> [HOW TO COMPLETE THIS TASK]: In the job posting below, list every group the Senior SRE is said to partner with.

> [PAGE EXCERPT]:

Axelerant

Senior Software Engineer, Site Reliability, Digital (Remote)

Remote India
Description

Senior Software Engineer - Site Reliability

Department: Digital

Employment Type: Full Time

Location: India Remote, Remote


We are seeking an accomplished Senior Site Reliability Engineer (SRE) to lead the design, implementation, and evolution of highly available, scalable, and resilient systems across our multi-cloud infrastructure. In this senior role, you will drive architectural decisions, establish reliability standards, and mentor teams while ensuring operational excellence across complex distributed systems. You will partner with engineering leadership, development teams, and product stakeholders to shape infrastructure strategy, implement sophisticated automation, and champion a culture of reliability engineering.

At Axelerant, we are committed to fostering an environment where innovation and operational excellence thrive. As a Senior SRE, you'll tackle sophisticated, large-scale challenges using cutting-edge technologies across AWS and Azure platforms. You will lead critical initiatives that impact system reliability at scale, architect solutions for complex infrastructure problems, and guide teams in adopting industry-leading practices that drive meaningful improvements across our entire technology ecosystem.

> [THE DATA]:
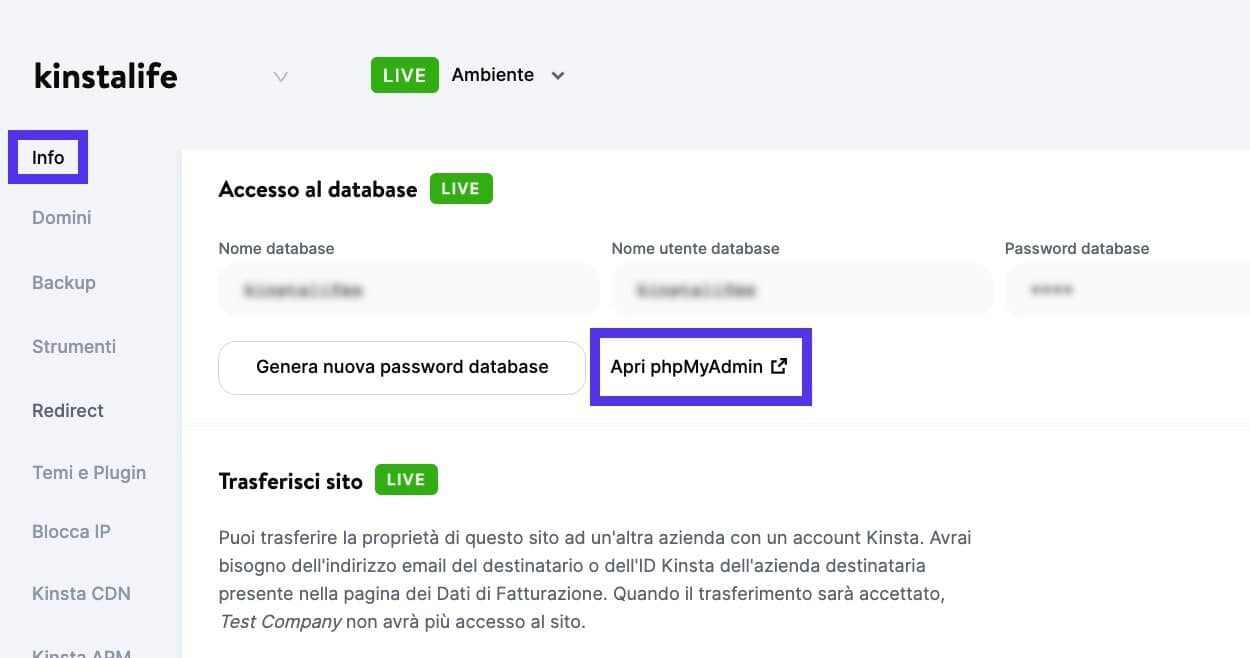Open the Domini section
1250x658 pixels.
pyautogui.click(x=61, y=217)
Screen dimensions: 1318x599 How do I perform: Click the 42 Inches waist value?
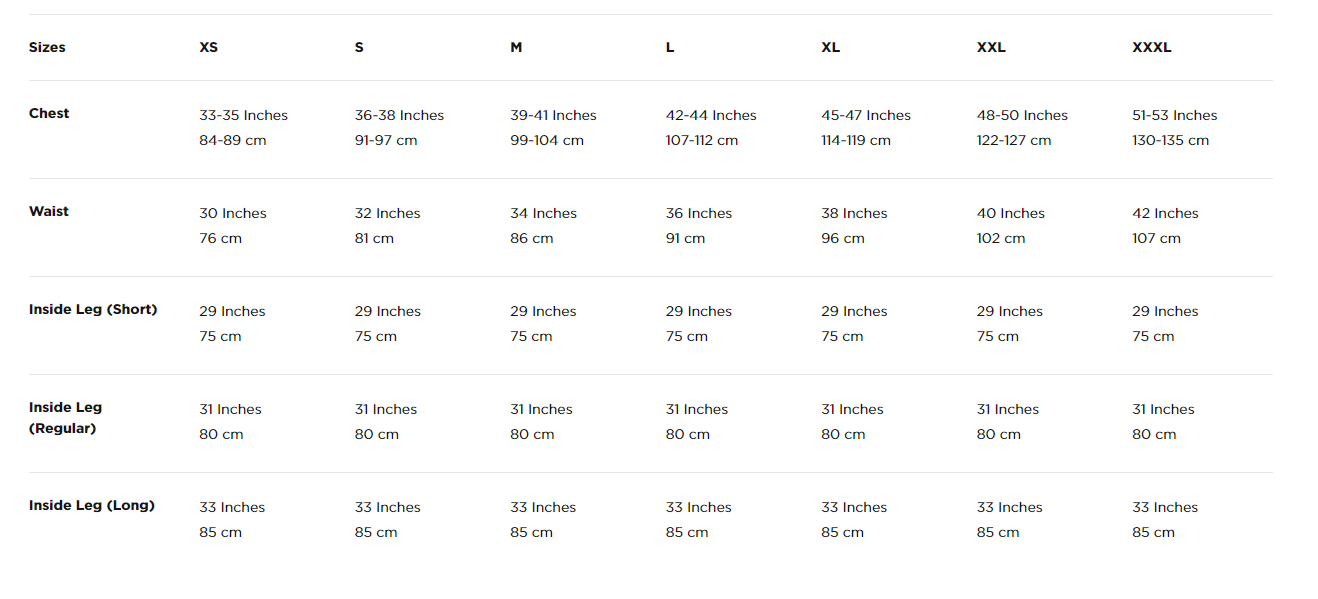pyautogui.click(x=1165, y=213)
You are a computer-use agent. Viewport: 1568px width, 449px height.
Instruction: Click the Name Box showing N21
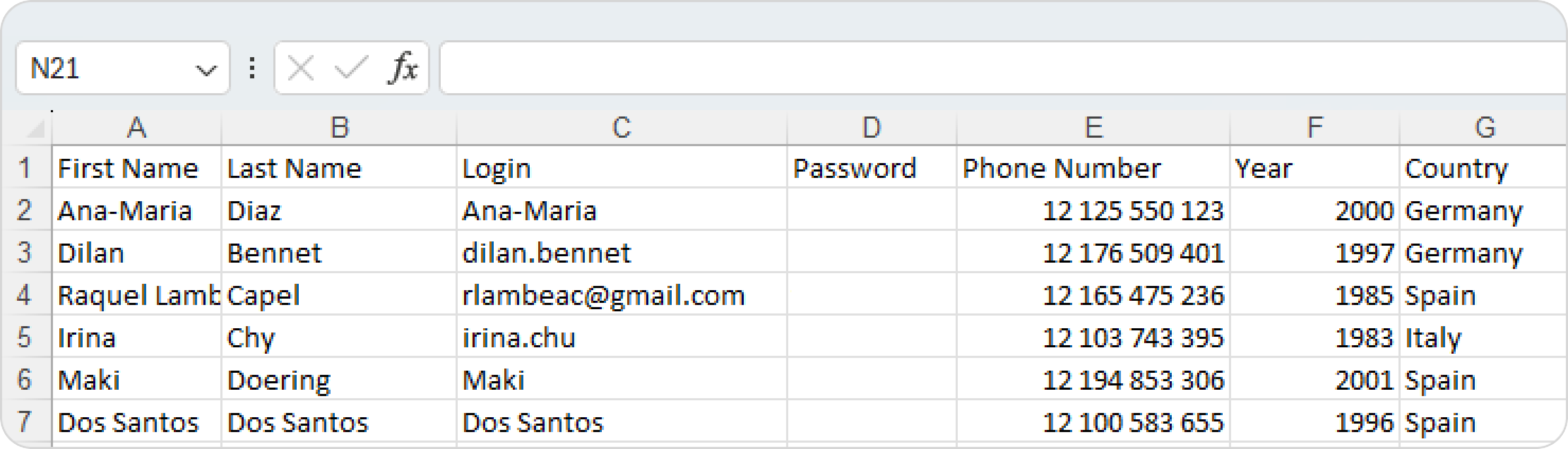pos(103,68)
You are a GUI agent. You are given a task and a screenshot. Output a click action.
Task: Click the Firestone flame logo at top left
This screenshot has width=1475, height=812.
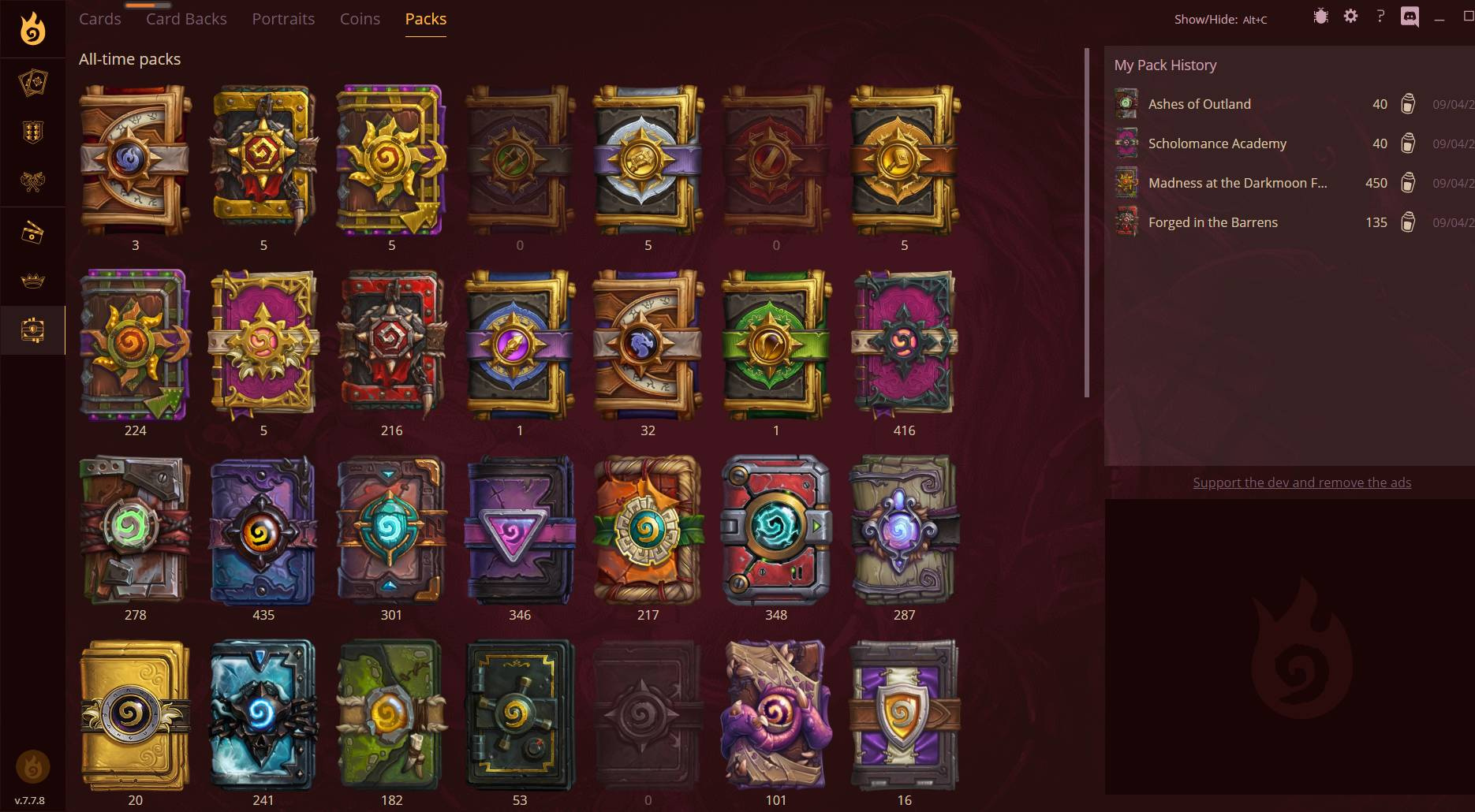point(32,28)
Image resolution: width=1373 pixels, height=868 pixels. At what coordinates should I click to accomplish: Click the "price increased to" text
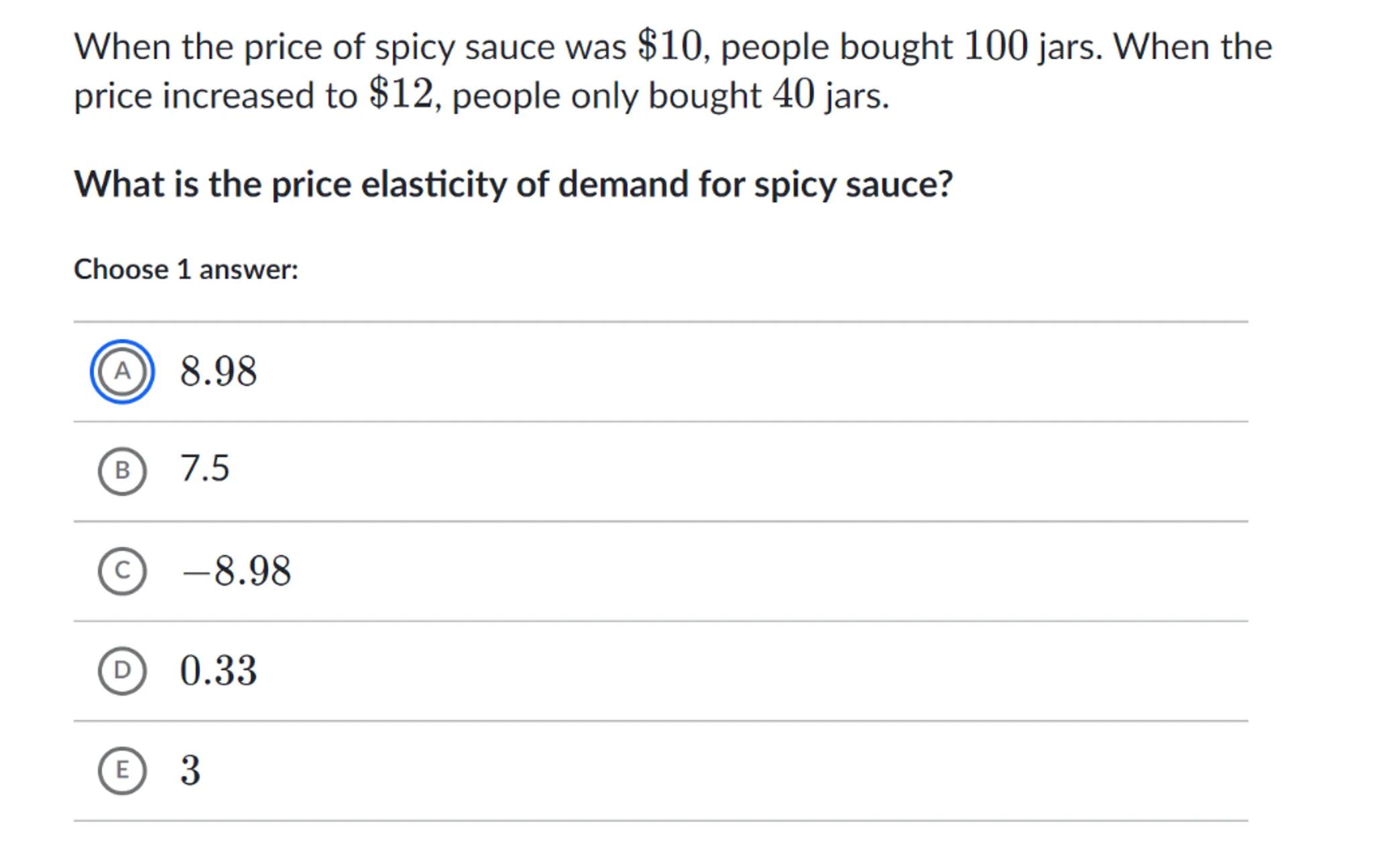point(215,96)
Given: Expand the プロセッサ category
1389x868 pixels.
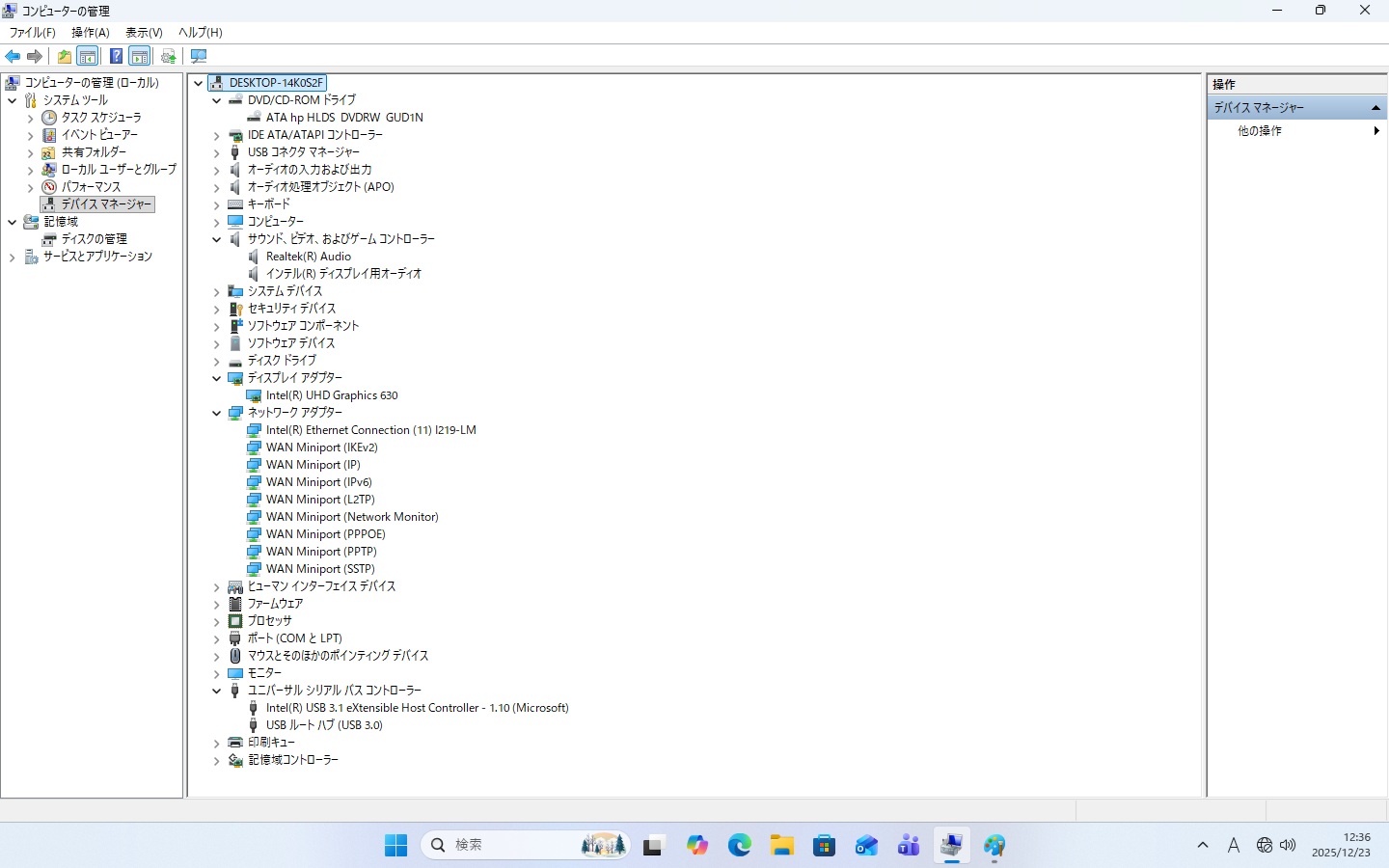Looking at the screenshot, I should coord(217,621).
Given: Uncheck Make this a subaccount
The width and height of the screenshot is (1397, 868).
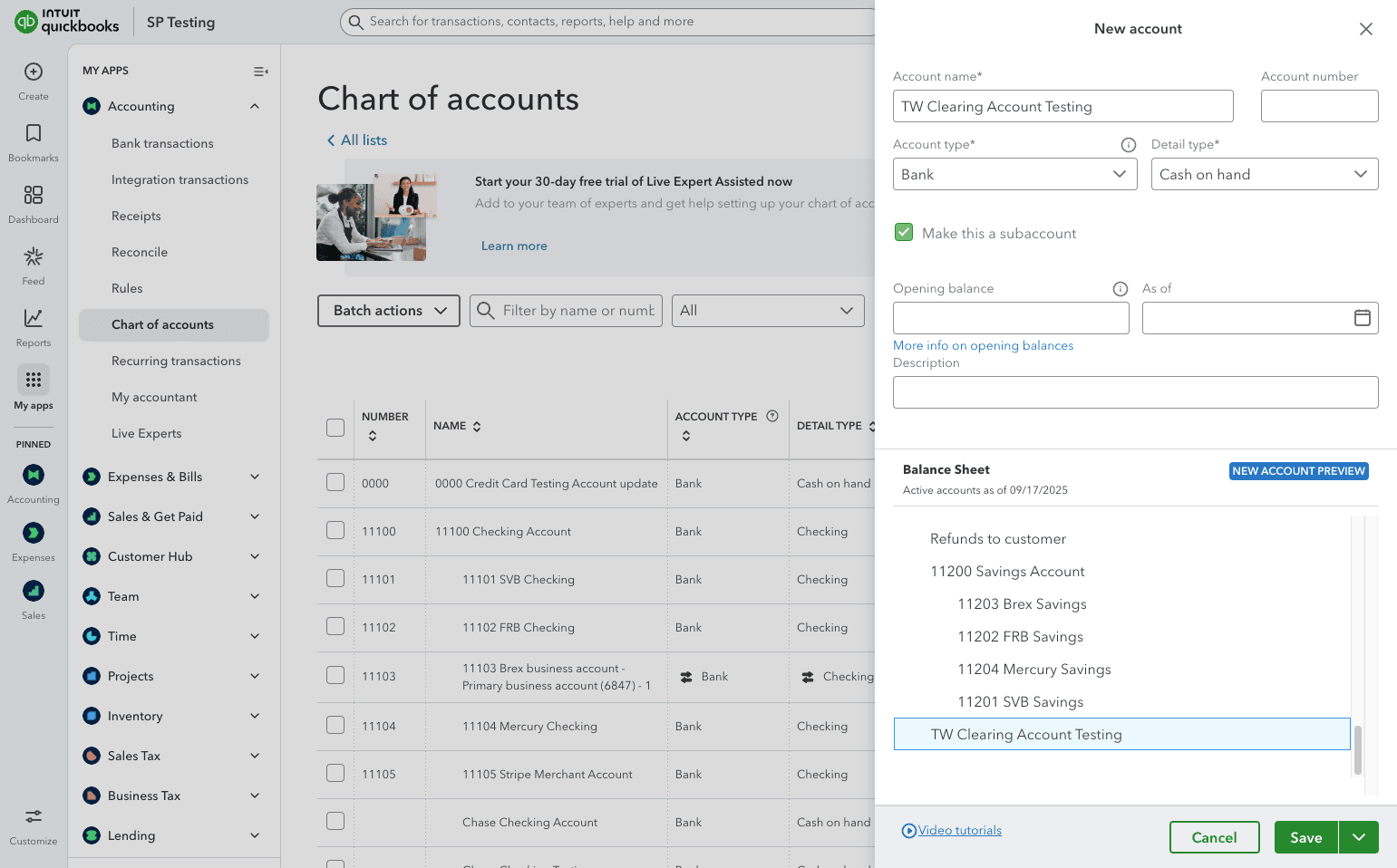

> [TASK RESULT]: Engineering leadership, development teams, and product stakeholders.